- Source records:

BEGIN

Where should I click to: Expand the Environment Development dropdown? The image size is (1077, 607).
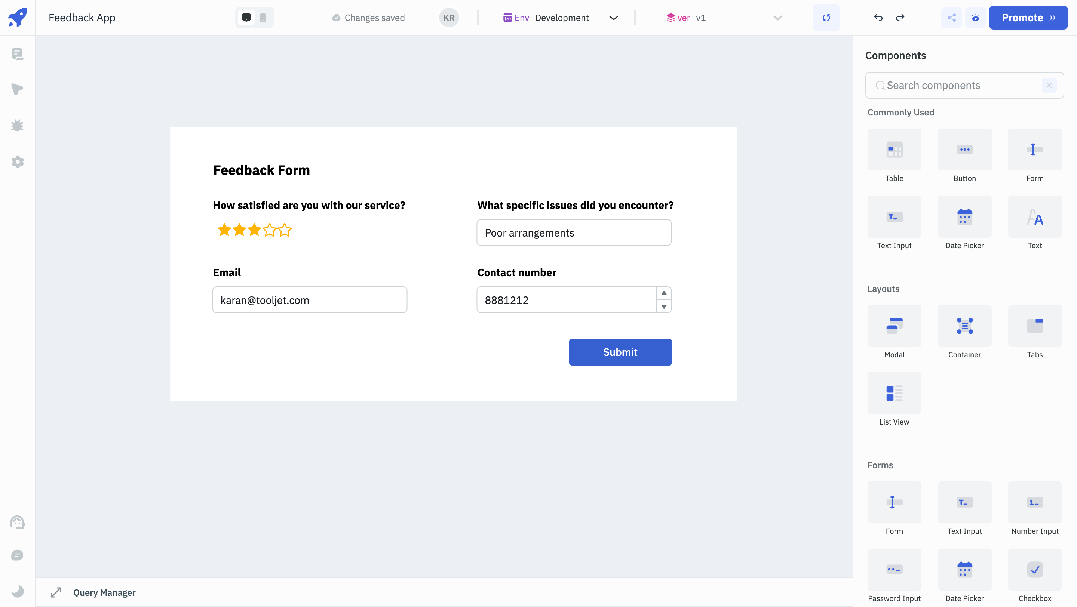pyautogui.click(x=614, y=17)
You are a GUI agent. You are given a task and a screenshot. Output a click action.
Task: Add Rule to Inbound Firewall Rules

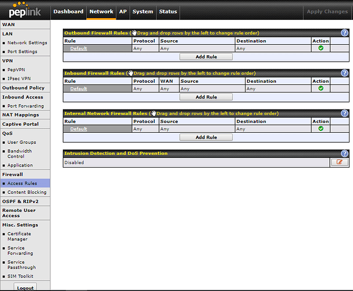(x=206, y=97)
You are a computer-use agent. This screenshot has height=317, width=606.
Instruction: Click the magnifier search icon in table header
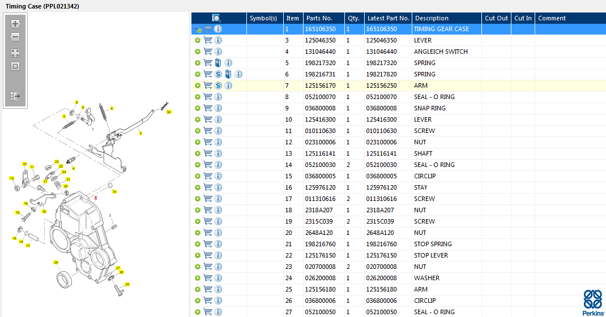[x=216, y=18]
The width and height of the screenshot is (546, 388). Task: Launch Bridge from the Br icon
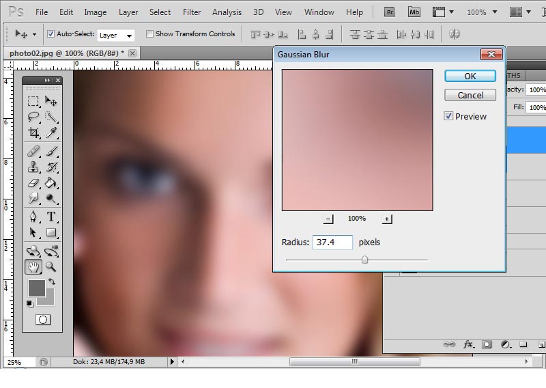point(390,12)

END

- INSTRUCTIONS TO FOLLOW: In the entries above, find each line with "agent" and copy it.

- RESPONSE AREA:
You are a GUI agent. You are given a task and a screenshot. Output a click action.
You are a computer-use agent. This screenshot has height=317, width=606.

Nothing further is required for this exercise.